Check connector logs:

kubectl logs -l app=kafka-connect --tail=100 | grep ERROR

Common causes:
- Database unreachable (network, credentials)
- Replication slot deleted
- Schema incompatible change
- Out of memory

Resolution:

Cause	Fix
DB unreachable	Verify connectivity, credentials
Slot deleted	Recreate slot, may need re-snapshot
Schema break	Fix schema or update connector config
OOM	Increase connector memory, reduce batch size

Recovery:

# Restart connector
curl -X POST http://connect:8083/connectors/<name>/restart

# If tasks specifically failed
curl -X POST http://connect:8083/connectors/<name>/tasks/0/restart

Post-Incident:

Verify events flowing (check consumer lag decreasing)
Monitor for 15 minutes
Review root cause for prevention

Summary: CDC Architecture Patterns

We've covered the architectural patterns essential for production CDC systems.
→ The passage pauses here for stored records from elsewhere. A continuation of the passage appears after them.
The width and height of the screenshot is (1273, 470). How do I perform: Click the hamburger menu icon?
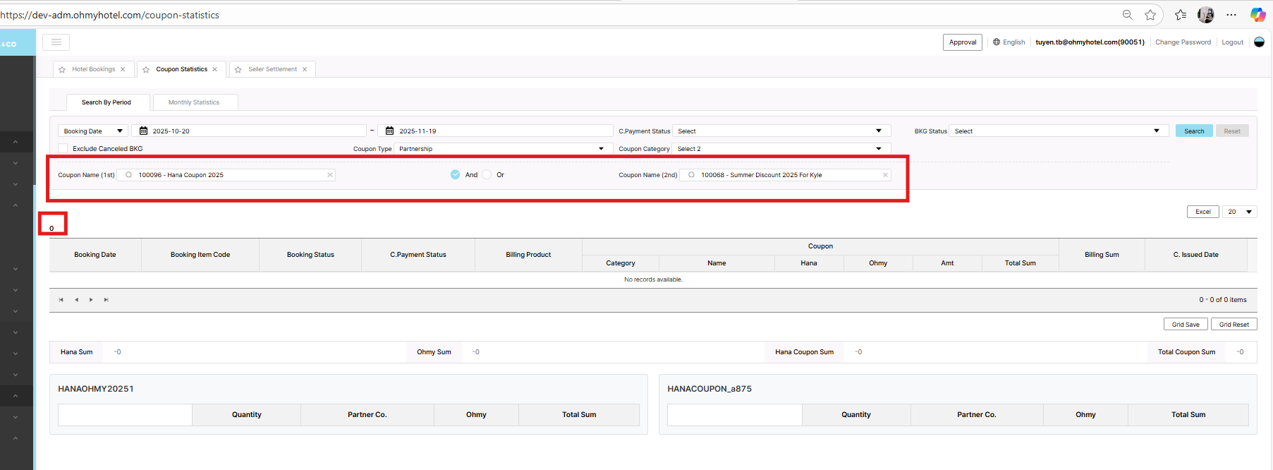[56, 42]
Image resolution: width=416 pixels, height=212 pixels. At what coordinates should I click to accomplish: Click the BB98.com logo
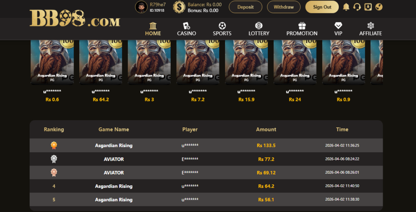[x=75, y=19]
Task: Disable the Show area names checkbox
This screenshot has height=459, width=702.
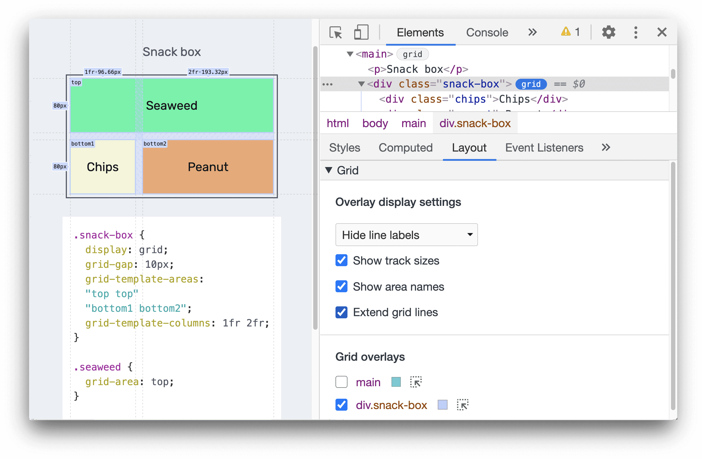Action: coord(341,286)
Here are the key takeaways:

Key Takeaways

•Choose topology based on requirements — Hub-and-spoke for fan-out, direct for simplicity, tiered for complex transformations.
•Scale strategically — Split tables across connectors, partition for consumer parallelism, but respect ordering constraints.
•Design for failure — Configure error tolerance, dead letter queues, circuit breakers. Assume everything will fail.
•Implement exactly-once carefully — Idempotency keys, upserts, conditional updates, and transactional processing work together.
•Monitor comprehensively — Lag, connector status, replication slot health, and DLQ size are essential metrics.
•Validate continuously — Periodic reconciliation catches drift before it becomes visible to users.
•Document runbooks — Operational procedures for common failure scenarios reduce incident duration.

Module Complete:

You've now completed the comprehensive coverage of Change Data Capture. You understand:

What CDC is and why it's foundational to modern distributed systems
How log-based CDC works at the database level
The tooling ecosystem with deep Debezium knowledge
Practical use cases from caching to analytics to migrations
Production architecture patterns for building reliable pipelines

This knowledge positions you to design, implement, and operate CDC pipelines that form the backbone of real-time data infrastructure.

Module Complete

Congratulations! You've mastered Change Data Capture—from fundamentals through production architecture. You now have the knowledge to implement reliable CDC pipelines that enable real-time data synchronization, event-driven architectures, and streaming analytics. Apply these patterns to build systems that treat data changes as first-class events.